Maximization of memory capacity in echo state neural networks
The method consists in reservoir orthogonalization of the neural network that brings it to the regime at the edge of stability, allowing the network to get close to the theoretically derived memory limits, as explained by prof. Igor Farkaš, from Department of Applied Informatics, Comenius University in Bratislava.
By: Igor Farkaš
In the field of machine learning and artificial neural networks, it has been a long-term effort to design effective learning algorithms allowing the neural networks to effectively solve different tasks. In the context of recurrent neural networks, i.e. the networks with feedback, a new paradigm emerged 15 years ago, called reservoir computing, which enables an efficient design of such networks. One type is an echo state network (ESN) whose advantage is a quick initialization of the reservoir, that is, the matrix of weighted recurrent connections (analogy to synapses between biological neurons). The proper setting of the weights (e.g. expressed by the spectral radius) provides appropriate dynamic properties of an ESN, which has a positive impact on task solving (e.g. increased prediction accuracy of the network). It is interesting in this context that the ESN as a dynamic system may operate in two different modes – stable dynamics (in case of smaller spectral radii) and unstable dynamics (larger spectral radii). A gradual transition between the two modes, the edge of stability, leads to an optimized behavior, for example in terms of memory capacity. This mode is interesting also in case of physical and biological systems. There exists a theory according to which the brain is dynamically self-organized at the edge of stability, in order to function effectively.

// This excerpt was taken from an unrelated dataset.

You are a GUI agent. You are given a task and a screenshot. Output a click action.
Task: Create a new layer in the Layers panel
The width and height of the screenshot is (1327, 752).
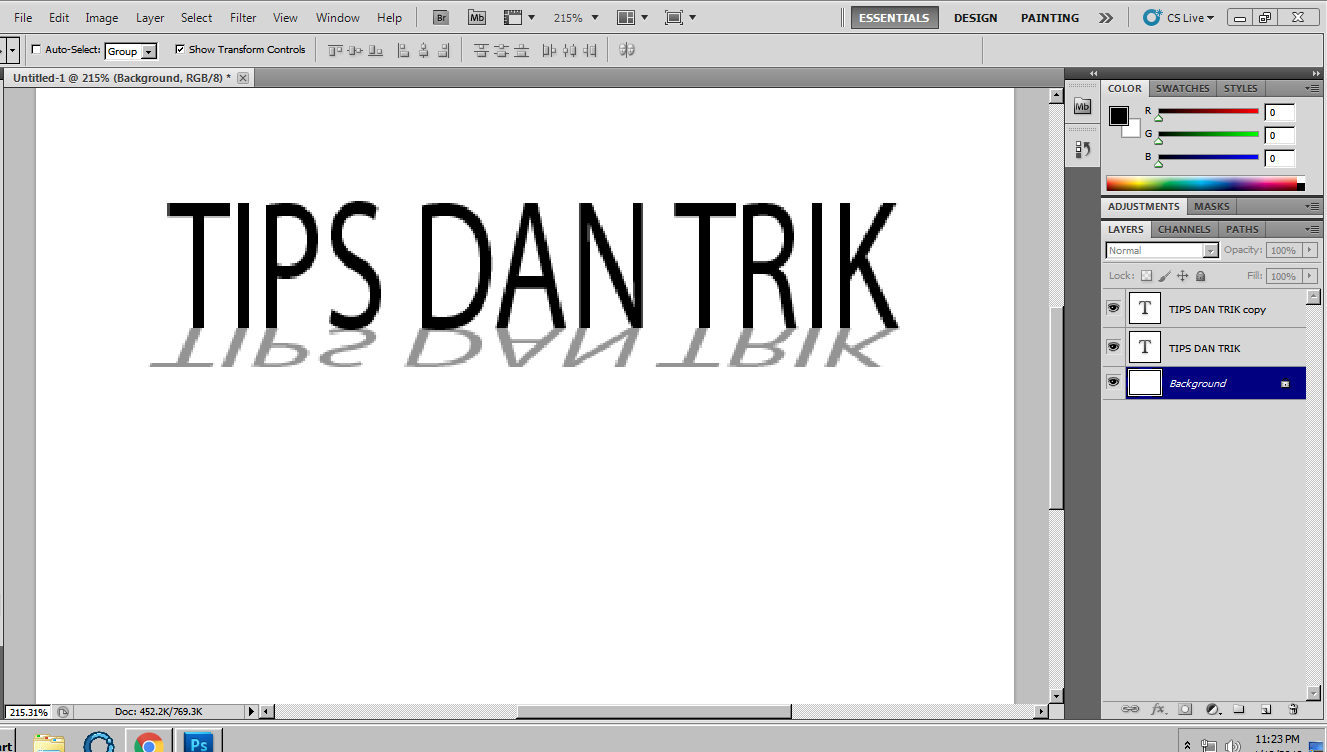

"We have shown that the memory capacity of an ESN can substantially increase due to reservoir orthogonalization (using either of the two similar gradient descent methods), such that it approaches the theoretical limits, in various sizes of the reservoir. In particular, the number of reconstructed (and therefore memorized) random inputs at the output equals the number of neurons in the reservoir, which is usually unreachable. We started to look at this topic a few years ago in a bachelor thesis (P. Barančok) and a master thesis (R. Bosák), which both led to interesting results. Using the systematic computational analysis we subsequently managed to achieve results, together with a PhD student (P. Gergeľ) into a publishable form in the prestigious journal Neural Networks, "says prof. Igor Farkaš, who leads a working group on Cognition and Neural Computation at KAI, focusing on artificial neural networks and their use for modeling in cognitive science. "We are planning in further research to verify the results using different input data, as well as to find out if, and how, reservoir orthogonalization supports optimal behavior from the perspective of other quantitative measures, such as information transfer," concludes prof. Farkaš.
Farkaš I., Bosák R., Gergeľ P.: Computational analysis of memory capacity in echo state networks. Neural Networks, 83, 109-120, 2016.